Fairchild Semiconductor International Inc., one of the chip industry’s oldest companies, will close aging plants and cut as much as 15 percent of its workforce as it shifts production to outside manufacturers.
Factories and some production lines will be closed in West Jordan, Utah; Penang, Malaysia; and Bucheon, South Korea, the company said in a statement yesterday. The closures may affect up to 15 percent of Fairchild’s about 9,000 employees, spokesman Bruce Fienberg said. The total number of job cuts hasn’t been fixed, he said.
Like other chipmakers, Fairchild is paring internal production and instead making more use of foundries, such as Taiwan Semiconductor Manufacturing Co. San Jose, California-based Fairchild, one of the pioneers of the chip industry in the 1950s, was eclipsed years ago by companies founded by former employees.
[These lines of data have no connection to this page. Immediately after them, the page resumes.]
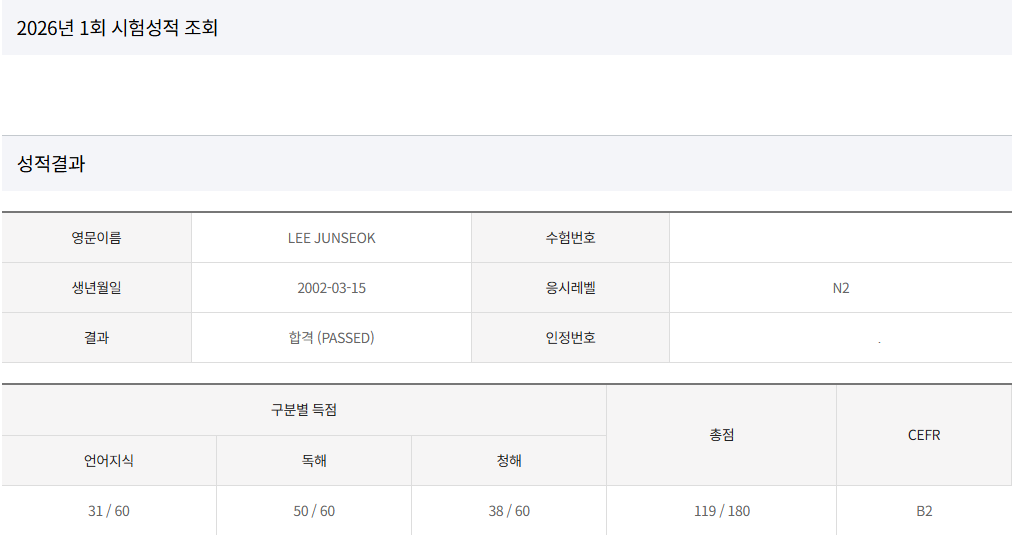The width and height of the screenshot is (1013, 535).
Task: Click the 인정번호 label cell
Action: [x=570, y=338]
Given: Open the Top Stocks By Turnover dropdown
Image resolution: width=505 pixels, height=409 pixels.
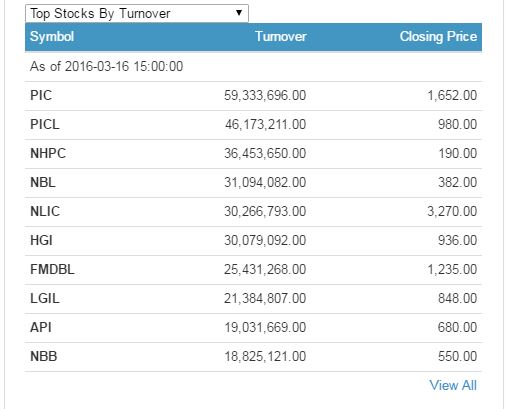Looking at the screenshot, I should point(137,13).
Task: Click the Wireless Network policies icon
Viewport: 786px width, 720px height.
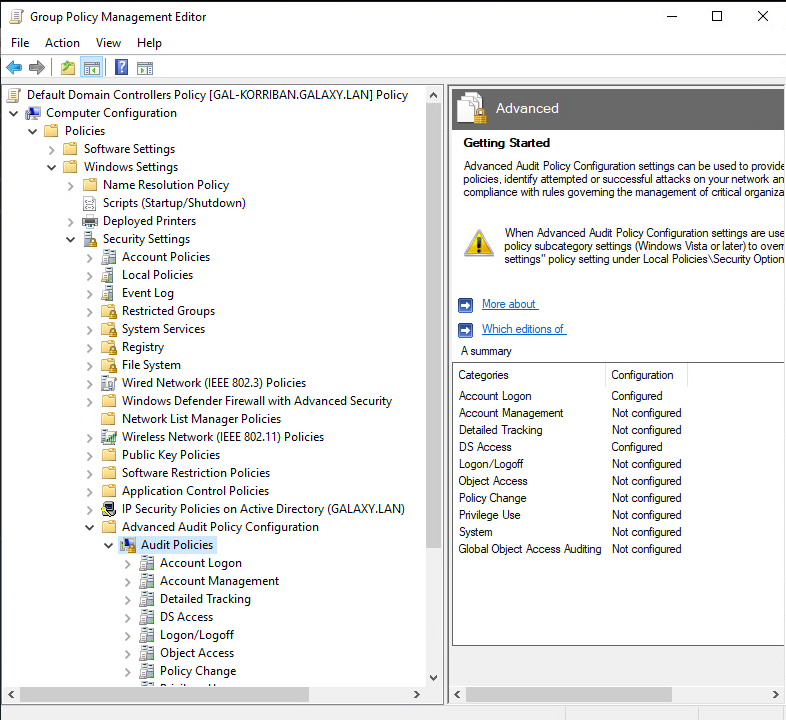Action: (108, 437)
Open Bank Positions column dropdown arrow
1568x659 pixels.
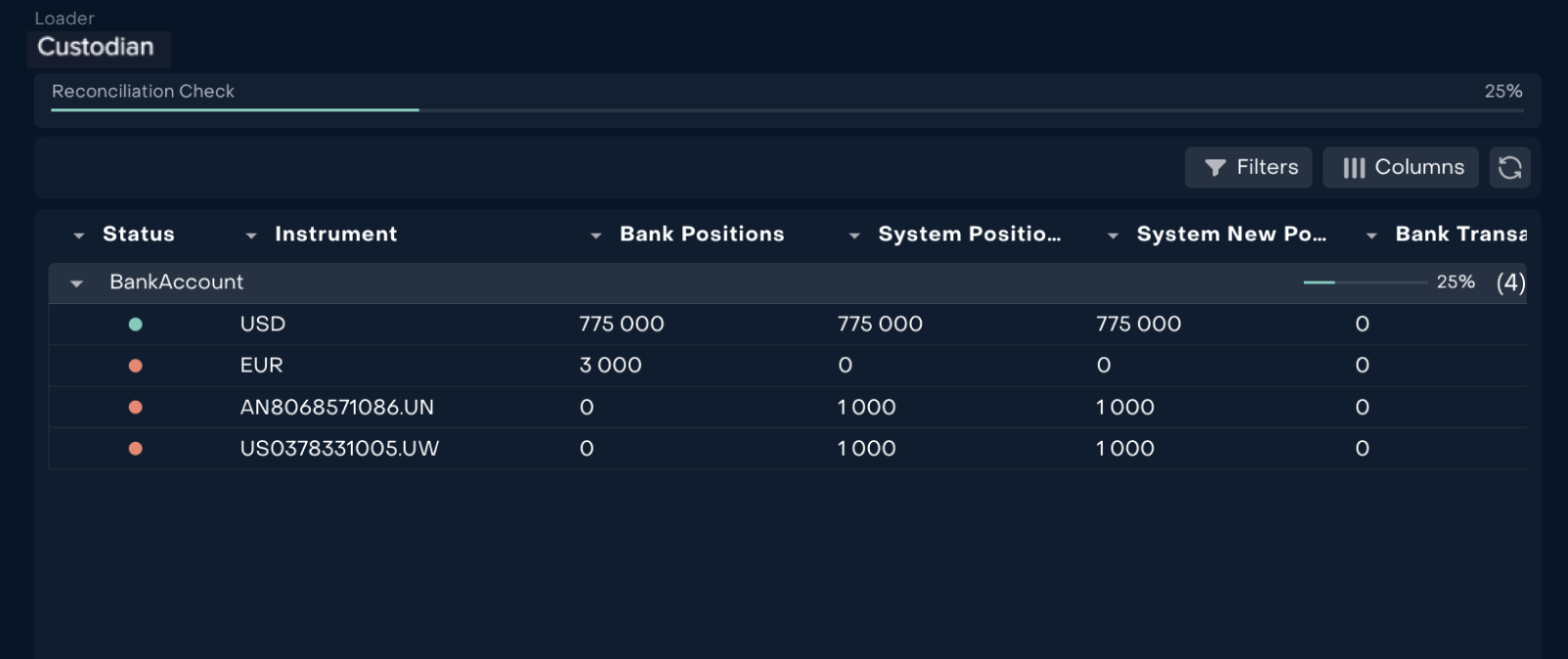tap(595, 236)
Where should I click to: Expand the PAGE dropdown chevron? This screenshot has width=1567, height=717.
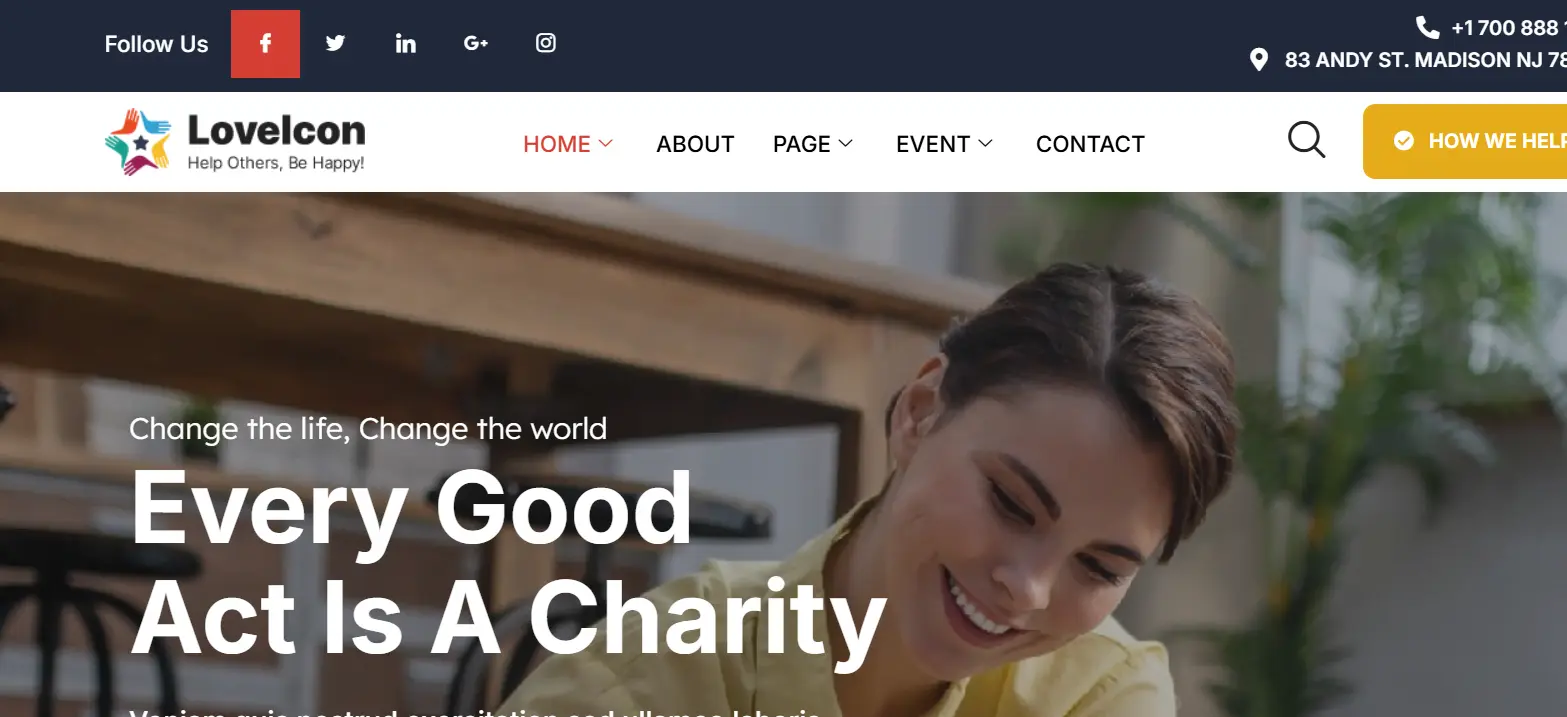click(x=845, y=144)
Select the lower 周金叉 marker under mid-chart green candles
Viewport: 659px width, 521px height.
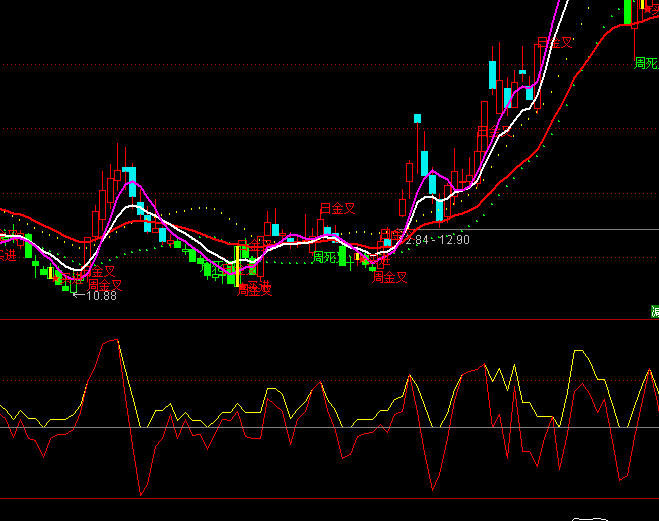(x=254, y=289)
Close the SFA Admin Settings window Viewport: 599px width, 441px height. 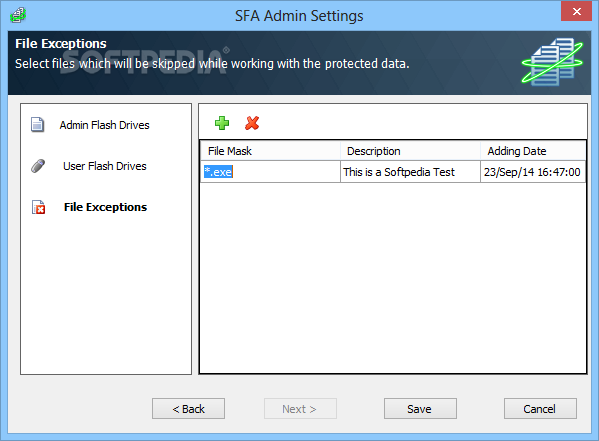(x=576, y=11)
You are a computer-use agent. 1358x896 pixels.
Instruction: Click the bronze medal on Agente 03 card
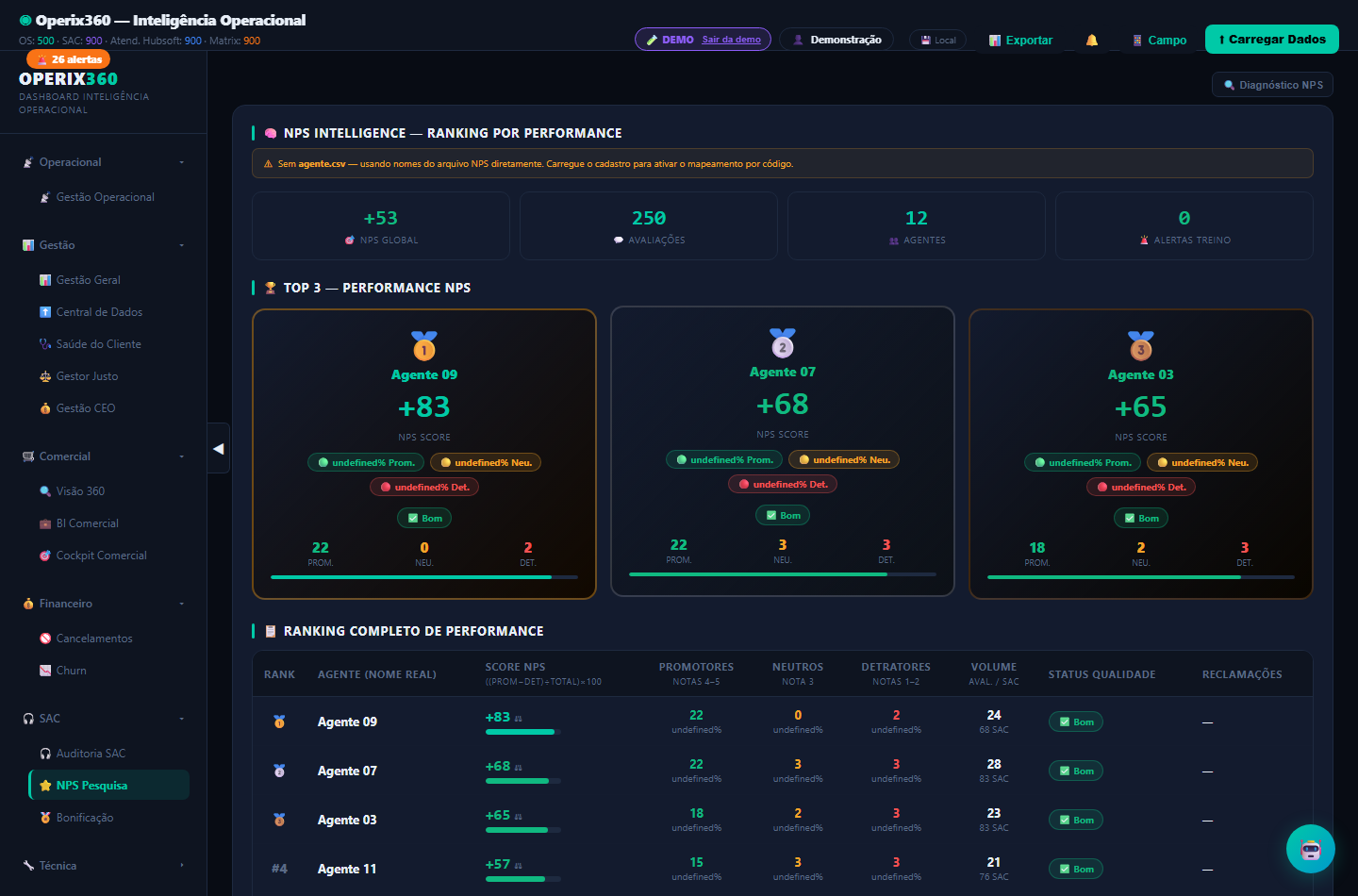pos(1141,346)
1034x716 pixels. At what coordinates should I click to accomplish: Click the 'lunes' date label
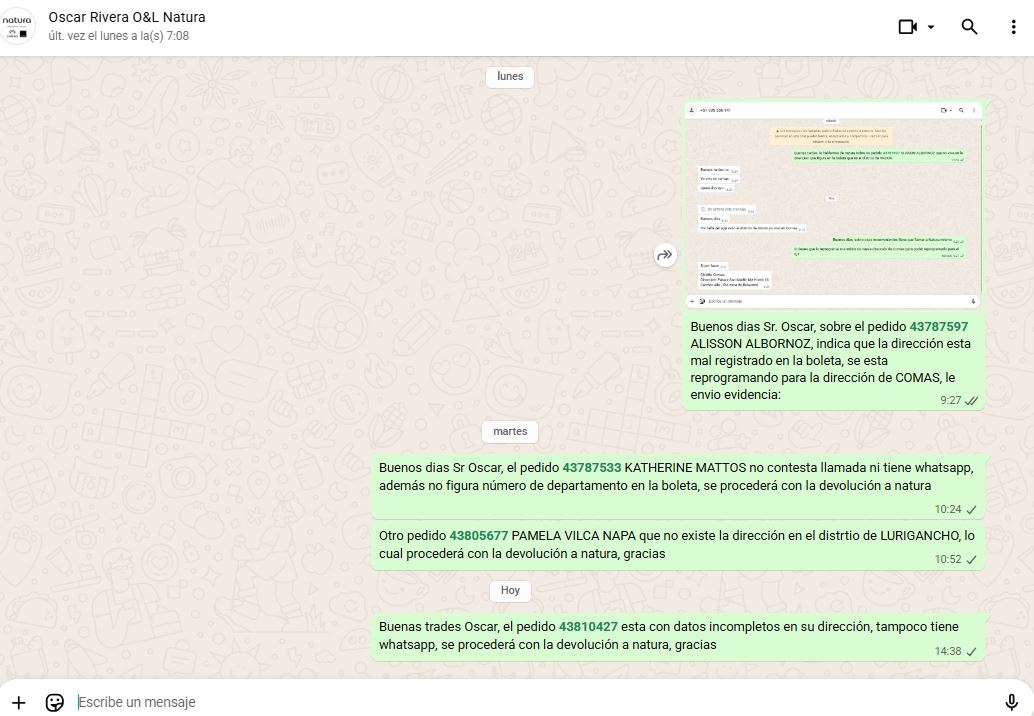click(510, 77)

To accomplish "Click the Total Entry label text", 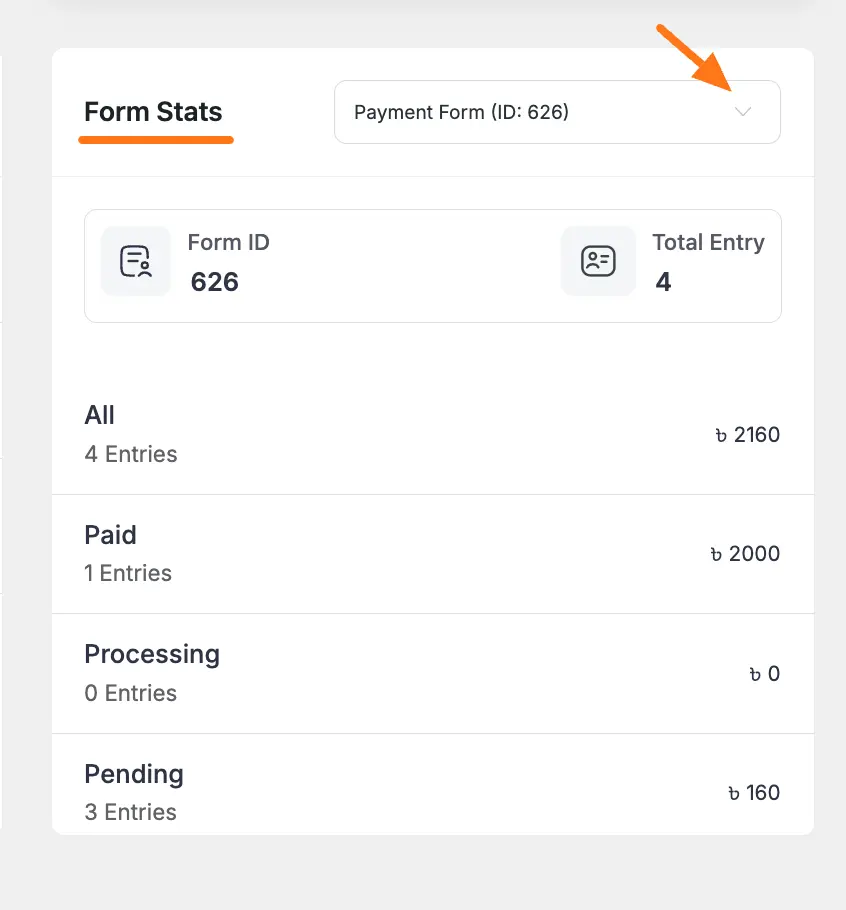I will 708,242.
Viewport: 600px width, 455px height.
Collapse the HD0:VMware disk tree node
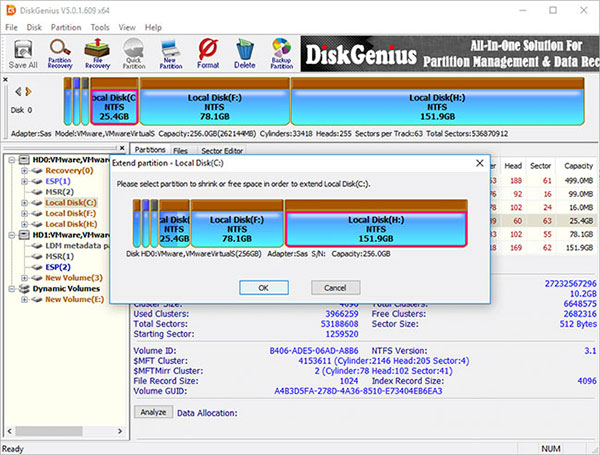tap(10, 160)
The two most famous, Gordon Moore and Robert Noyce, built Intel Corp. into the world’s largest semiconductor maker.
“An adaptive supply chain must be the foundation of any global manufacturer’s operations in the increasingly dynamic semiconductor solutions market,” Fairchild Chief Executive Officer Mark Thompson said in the statement.
Fairchild, a maker of power converters, amplifiers and switches used in cars and consumer electronics, estimated the plant closures will result in restructuring and other costs of about $36 million. It also projected $25 million in depreciation charges. In 2013, the company’s revenue was unchanged at $1.41 billion following a 12 percent decline in 2012.
The closures, which will take place from the second to fourth quarters of 2015, will bring annual savings of $45 million to $55 million. Operations at more advanced plants in South Portland, Maine; Mountain Top, Pennsylvania; and Bucheon will continue, the company said.
Fairchild shares rose 0.8 percent to $17.04 at 10:43 a.m. in New York. The stock had gained 27 percent this year through yesterday.